The first-line treatment used to be comprised of behavioral health and lifestyle counseling, however, now, 1st line treatment for pediatric patients includes medications and surgery in addition to the previously suggested counseling. This is because research has shown that diet and level of physical activity are not the only factors that determine weight but also include genes, hormones, and metabolism. Similar to many other chronic diseases, the sooner the treatment is started, the better. There has been no benefit shown in waiting for adulthood to treat obesity. 

Who qualifies for which treatments?

As a reminder, in the pediatric population, we use the BMI percentiles instead of the absolute number for BMI. Overweight is defined as BMI between 85-95th for patients of the same gender and age. Obesity is defined as being above the 95th percentile.

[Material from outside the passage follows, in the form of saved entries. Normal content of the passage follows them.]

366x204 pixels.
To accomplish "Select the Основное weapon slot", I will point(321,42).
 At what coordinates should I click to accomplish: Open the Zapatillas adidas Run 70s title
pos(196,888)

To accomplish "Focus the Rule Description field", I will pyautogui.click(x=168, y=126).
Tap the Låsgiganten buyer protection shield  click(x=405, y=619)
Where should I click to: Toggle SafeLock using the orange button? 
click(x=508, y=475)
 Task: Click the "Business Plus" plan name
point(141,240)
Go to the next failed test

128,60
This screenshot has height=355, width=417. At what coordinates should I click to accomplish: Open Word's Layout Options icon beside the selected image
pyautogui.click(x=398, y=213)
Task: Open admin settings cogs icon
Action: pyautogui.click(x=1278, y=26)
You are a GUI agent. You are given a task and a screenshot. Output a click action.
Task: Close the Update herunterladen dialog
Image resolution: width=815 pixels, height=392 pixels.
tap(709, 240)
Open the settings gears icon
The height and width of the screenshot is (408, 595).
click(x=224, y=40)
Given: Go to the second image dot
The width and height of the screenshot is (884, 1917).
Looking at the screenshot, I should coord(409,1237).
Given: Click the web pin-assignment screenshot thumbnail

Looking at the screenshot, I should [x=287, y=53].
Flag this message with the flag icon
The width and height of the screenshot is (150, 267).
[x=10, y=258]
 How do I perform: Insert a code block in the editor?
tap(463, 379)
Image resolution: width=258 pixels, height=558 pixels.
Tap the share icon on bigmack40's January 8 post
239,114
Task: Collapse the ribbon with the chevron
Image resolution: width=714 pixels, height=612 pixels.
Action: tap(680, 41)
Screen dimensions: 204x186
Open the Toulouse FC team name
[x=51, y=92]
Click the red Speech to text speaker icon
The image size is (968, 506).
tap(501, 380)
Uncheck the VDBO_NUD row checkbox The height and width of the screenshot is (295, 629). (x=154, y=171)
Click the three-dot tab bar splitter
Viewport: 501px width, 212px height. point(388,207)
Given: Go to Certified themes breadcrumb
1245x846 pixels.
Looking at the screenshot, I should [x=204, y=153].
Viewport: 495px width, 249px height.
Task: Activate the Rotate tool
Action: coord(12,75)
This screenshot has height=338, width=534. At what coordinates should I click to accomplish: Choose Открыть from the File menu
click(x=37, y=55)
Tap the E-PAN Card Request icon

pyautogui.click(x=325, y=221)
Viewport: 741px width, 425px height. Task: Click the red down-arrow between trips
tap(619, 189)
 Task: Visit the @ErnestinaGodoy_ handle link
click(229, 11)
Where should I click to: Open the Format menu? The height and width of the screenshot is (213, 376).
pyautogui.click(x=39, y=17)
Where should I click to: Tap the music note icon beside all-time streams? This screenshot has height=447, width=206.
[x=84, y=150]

Four drugs are now approved for obesity treatment in adolescents starting at age 12, which are Saxenda® (liraglutide), Qsymia® (phentermine-topiramate), Wegovy® (semaglutide), and Xenical® or Alli® (orlistat). Phentermine as monotherapy has been approved for teens aged 16 and older. Another drug called Imcivree® has been approved for children 6 and older affected by Bardet-Biedl syndrome. The problem with medications is that they are not available to everyone due to the cost, and there are many shortages occurring due to the high demand for these drugs. 

Surgical options:

This is a MAJOR change in the recommendations for obesity treatment in children.  The new guidelines recommend discussing SURGERY with patients that are 13 years old and have severe obesity. It has been shown that bariatric surgery provides lasting results but also that it can reverse health issues such as type 2 diabetes mellitus and hypertension. It is exciting that more research is being done to provide us with more evidence regarding the treatment of obesity in children. Obesity treatment is challenging, even more so in children. So, we encourage all listeners to review the new guidelines about the use of medications and surgery to treat obesity in children and put them to practice if appropriate for your patients.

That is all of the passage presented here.